The velocity varies considerably thus the pulses width vary acoordingly, and occasionally, the signal suffers from interference from another device, causing a temporary amplitude increase. A segment is exemplified in figure.1 below:
My approach so far has not fulfilled the analysis objective (distance and velocity calculation/plot).

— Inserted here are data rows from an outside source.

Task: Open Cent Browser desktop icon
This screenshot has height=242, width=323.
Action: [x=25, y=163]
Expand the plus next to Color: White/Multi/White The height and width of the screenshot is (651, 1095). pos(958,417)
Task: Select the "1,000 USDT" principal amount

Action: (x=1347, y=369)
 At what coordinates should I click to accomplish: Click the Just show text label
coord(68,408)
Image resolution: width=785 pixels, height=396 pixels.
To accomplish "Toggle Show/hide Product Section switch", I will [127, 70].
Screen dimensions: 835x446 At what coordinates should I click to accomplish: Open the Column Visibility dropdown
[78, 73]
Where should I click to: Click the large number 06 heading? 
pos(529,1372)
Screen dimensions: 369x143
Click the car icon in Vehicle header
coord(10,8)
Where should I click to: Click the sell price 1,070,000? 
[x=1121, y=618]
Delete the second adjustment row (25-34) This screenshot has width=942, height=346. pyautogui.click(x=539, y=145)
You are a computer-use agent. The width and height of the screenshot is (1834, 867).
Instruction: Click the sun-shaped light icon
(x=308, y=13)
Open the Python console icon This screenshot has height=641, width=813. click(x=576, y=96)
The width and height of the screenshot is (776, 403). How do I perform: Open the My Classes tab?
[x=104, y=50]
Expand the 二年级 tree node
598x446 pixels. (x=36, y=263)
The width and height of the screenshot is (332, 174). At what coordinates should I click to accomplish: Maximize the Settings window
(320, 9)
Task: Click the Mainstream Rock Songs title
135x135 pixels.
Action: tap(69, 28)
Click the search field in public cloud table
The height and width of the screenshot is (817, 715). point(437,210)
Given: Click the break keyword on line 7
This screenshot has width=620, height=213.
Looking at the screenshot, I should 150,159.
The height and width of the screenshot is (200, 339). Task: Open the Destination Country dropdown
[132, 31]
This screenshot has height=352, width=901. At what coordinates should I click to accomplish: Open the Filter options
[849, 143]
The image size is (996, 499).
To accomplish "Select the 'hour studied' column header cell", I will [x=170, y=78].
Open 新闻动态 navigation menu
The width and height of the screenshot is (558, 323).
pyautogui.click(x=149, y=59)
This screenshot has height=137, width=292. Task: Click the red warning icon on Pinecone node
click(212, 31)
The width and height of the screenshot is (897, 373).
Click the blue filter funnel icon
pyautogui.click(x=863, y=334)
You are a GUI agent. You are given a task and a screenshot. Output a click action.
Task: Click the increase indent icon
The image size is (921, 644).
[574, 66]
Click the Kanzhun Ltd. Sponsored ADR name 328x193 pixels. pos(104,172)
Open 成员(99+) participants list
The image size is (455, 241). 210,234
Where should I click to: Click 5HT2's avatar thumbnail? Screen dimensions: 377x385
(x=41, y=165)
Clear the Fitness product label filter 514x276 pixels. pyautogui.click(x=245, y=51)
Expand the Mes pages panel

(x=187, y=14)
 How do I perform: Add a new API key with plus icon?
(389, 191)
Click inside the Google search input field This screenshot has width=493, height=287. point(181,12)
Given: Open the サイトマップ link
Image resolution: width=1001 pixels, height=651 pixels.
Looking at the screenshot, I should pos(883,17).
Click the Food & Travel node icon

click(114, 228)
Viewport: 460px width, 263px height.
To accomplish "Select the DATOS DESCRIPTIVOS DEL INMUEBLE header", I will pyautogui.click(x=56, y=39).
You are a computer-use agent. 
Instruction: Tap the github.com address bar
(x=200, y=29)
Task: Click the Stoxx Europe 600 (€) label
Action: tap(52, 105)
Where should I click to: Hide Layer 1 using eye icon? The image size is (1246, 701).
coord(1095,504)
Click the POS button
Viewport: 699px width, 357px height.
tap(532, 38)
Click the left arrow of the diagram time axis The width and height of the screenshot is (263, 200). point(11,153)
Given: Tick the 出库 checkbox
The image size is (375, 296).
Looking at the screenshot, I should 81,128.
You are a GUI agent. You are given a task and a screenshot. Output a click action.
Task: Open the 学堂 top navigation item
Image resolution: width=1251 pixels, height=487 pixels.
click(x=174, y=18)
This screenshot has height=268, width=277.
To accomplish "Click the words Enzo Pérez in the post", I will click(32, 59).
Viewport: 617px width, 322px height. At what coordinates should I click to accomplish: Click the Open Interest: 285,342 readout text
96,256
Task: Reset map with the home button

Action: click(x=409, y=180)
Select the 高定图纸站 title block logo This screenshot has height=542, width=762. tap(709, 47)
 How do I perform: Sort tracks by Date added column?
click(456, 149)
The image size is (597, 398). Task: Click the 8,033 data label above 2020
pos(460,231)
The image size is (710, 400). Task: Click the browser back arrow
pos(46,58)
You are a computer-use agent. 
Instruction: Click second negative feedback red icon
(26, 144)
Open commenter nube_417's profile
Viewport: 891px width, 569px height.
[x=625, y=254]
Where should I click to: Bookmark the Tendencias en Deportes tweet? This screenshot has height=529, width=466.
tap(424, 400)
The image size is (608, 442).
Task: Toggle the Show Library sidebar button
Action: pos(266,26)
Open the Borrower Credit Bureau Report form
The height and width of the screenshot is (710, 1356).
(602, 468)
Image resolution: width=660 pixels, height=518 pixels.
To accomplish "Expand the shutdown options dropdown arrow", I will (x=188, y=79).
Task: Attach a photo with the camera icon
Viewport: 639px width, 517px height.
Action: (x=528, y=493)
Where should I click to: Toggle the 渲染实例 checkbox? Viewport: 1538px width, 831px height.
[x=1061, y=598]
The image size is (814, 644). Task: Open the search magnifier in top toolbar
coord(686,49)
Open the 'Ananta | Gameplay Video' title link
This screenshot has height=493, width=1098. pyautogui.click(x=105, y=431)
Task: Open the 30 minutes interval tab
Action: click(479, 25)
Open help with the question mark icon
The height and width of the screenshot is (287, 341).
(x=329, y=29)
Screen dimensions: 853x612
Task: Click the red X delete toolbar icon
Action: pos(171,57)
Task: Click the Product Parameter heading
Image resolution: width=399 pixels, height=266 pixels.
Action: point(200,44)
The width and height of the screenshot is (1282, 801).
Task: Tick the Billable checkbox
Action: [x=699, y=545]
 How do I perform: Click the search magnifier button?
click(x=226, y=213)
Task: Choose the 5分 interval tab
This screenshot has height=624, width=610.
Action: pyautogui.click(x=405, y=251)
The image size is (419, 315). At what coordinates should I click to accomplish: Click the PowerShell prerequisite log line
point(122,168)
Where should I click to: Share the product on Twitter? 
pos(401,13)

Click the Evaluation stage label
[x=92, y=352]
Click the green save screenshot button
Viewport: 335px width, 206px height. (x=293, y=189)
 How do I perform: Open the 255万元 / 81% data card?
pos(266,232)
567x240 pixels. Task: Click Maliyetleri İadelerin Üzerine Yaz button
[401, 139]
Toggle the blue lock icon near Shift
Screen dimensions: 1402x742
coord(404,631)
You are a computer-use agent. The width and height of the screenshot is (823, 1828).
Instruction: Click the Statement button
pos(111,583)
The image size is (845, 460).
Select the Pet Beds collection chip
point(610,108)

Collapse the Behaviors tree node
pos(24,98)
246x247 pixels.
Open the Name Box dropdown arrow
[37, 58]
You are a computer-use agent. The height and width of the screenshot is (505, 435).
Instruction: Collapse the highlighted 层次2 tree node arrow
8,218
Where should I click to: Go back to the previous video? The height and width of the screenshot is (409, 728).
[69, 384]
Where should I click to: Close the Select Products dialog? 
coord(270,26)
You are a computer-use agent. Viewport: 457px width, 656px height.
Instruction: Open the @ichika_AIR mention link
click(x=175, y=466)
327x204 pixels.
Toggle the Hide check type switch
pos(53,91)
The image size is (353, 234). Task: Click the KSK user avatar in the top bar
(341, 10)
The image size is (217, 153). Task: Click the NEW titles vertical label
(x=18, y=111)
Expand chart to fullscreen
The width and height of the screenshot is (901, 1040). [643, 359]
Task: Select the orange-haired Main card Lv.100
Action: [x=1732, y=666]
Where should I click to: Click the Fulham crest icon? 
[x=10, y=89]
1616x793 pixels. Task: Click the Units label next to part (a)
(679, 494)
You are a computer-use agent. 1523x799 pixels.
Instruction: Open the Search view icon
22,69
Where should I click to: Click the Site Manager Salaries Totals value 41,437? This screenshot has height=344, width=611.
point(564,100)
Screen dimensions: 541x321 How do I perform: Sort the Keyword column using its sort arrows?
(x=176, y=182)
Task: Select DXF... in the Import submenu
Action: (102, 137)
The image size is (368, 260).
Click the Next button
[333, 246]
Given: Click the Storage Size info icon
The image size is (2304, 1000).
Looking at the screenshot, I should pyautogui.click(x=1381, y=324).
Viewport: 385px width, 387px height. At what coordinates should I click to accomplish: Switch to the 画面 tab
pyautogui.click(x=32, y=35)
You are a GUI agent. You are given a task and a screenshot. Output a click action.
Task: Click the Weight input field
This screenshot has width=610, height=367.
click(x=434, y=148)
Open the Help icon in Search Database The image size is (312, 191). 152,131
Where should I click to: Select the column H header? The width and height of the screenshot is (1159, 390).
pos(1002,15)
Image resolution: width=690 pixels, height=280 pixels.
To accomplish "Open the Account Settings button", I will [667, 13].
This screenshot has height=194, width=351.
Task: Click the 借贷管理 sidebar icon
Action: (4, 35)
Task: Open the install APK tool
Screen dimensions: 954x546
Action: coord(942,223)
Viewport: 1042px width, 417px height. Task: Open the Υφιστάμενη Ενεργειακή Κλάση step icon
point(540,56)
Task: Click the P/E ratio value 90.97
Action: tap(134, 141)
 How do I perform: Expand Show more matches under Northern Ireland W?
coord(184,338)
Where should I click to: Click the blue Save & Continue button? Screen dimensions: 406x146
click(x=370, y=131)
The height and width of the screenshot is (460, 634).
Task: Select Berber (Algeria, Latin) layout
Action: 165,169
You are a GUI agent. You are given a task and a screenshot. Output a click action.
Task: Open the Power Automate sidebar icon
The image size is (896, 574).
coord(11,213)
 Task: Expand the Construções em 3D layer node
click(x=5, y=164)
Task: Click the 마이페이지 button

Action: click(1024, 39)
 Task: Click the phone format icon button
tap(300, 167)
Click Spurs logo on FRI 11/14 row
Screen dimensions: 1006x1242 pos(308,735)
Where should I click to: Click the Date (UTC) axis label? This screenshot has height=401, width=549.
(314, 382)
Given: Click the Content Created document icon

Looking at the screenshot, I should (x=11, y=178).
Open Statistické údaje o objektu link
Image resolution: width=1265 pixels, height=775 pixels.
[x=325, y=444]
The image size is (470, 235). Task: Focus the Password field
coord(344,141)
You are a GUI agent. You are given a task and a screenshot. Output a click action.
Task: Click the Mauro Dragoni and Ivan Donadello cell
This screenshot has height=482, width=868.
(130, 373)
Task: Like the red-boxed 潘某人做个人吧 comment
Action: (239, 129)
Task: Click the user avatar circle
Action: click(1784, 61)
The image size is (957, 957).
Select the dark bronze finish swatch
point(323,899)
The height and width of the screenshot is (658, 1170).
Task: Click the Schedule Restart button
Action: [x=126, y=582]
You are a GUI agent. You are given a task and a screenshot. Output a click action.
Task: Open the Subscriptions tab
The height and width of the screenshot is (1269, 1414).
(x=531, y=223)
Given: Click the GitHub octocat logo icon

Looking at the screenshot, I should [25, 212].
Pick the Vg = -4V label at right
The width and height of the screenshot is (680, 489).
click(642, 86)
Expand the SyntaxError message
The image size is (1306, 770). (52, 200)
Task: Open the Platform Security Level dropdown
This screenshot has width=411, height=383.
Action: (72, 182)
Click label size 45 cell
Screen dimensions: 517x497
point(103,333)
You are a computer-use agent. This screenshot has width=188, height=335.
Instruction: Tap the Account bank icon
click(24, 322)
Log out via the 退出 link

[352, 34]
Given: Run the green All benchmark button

I've tried to smooth and bandpass the signal as to get rid of HF and be able to identify each pulse as a peak, demonstrated in figure.2 below:
pulseSignalAvg = medfilt1(pulseSignal,60,'truncate');
flo=50;
fhi=210;
order=[48 48];
phase=0;
pulseSignalAvg_Bp = BANDPASS_fFP(pulseSignalAvg, flo, fhi, order, Fs, phase);
[pks,idx_pks]=findpeaks(pulseSignalAvg_Bp,'MinPeakProminence',0.01,'MinPeakDistance',300);
figure(3)
plot(pulseSignalAvg_Bp,'b-');
grid on
hold on
plot(idx_pks,pks,'rx')
plot(pulseSignalAvg,'r-');
xlabel('samples');
ylabel('Amplitude');
title ('bandpass signal Peaks');
legend('Bpass pulses','peaks','smoothed pulses');
In the figure above stretch, the approach works well. I can identify the peaks and calculate the distance, and from the samples between them calculate the velocity. Though this is possible because the velocity at the exemplified stretch is fairly constant at 80km/h, as such the parameters from findpeaks 'MinPeakProminence', 'MinPeakDistance' and bandPass choosen work well. But, for stretches of different velocities results are not suitable. Figure.3 below, shows the same bandpass and findpeaks paremeters results, but for an accelerating stretch, where no longer I could get one peak per pulse.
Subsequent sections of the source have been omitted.